Suite au décès du 5ème dalaï-lama, le Tibet traverse une période difficile. Plusieurs dalaï-lamas sont assassinés avant l’âge de la majorité, des guerres sont déclarées entre différentes régions et le Tibet est envahi par des armées népalaises et turco-mongoles. A plusieurs reprises, les empereurs Qing envoient leur armée pour rétablir la paix. En même temps, ils renforcent la législation et l’administration de la région. Les frontières sont définies plus clairement et le Tibet (sous sa forme actuelle) devient une « province » de Chine.
En 1904, l’armée anglaise envahit le Tibet et le force à suivre les règles britanniques en ce qui concerne le commerce, l’aide militaire et le choix des conseillers politiques, mais, officiellement, le Tibet fait encore partie de la Chine.
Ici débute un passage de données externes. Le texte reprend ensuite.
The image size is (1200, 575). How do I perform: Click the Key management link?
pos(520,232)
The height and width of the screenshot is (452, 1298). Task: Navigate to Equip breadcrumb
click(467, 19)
Le 13ème dalaï-lama accepte la tutelle anglaise et profite de la chute de la dynastie chinoise des Qing (en 1911, début de la République) pour éradiquer toute présence Han sur le territoire tibétain. L'armée chinoise est expulsée. Cette situation perdurera jusqu’à la mort du 13ème dalaï-lama, en 1933. Puis, en phase avec la crise occidentale, l’influence anglaise diminue. La Chine républicaine renoue quelques liens avec le Tibet, mais elle-même est bientôt envahie par les Japonais et se trouve affaiblie.
Après la guerre et la victoire de la Révolution Chinoise, la Chine communiste envoie son armée au Tibet afin de redéfinir les frontières de la Chine. La Chine accepte de laisser le système féodal de servage en place et de ne pas toucher aux biens des monastères. Ceci vaut pour le Tibet (province actuelle), aussi longtemps que le clergé et les nobles ne désirent pas lancer de réforme sociale. La convention est respectée pour le Tibet, mais, dans les régions limitrophes où vivent aussi des Tibétains (avec leurs monastères), mêlés à d’autres populations, l’état chinois lance la « réforme agraire », comme partout ailleurs en Chine. Il y confisque les terres des grands propriétaires pour les distribuer aux paysans, e.a. celles des monastères, d'où la révolte de 1956 dans la zone tibétaine de la province du Sichuan, révolte qui va s’étendre jusqu'au cœur du Tibet. Dès ses début, la révolte sera soutenue par les USA qui la considère comme un élément de la « la guerre froide ».
En conséquence, le 14ème dalaï-lama s’exilera en 1959, suite à une proposition que lui avait faite les USA dès 1950, et répétée à plusieurs reprises. Beaucoup de nobles et de hauts lamas sont aussi partis en exil (70.000 au total). La population tibétaine à cette époque était de 2 millions de personnes dont la moitié vivait au Tibet même,et l'autre moitié dans les provinces limitrophes du Gansu, Qinghai, Sichuan et Yunnan. (Population de Lhassa à la même époque : 25.000 personnes).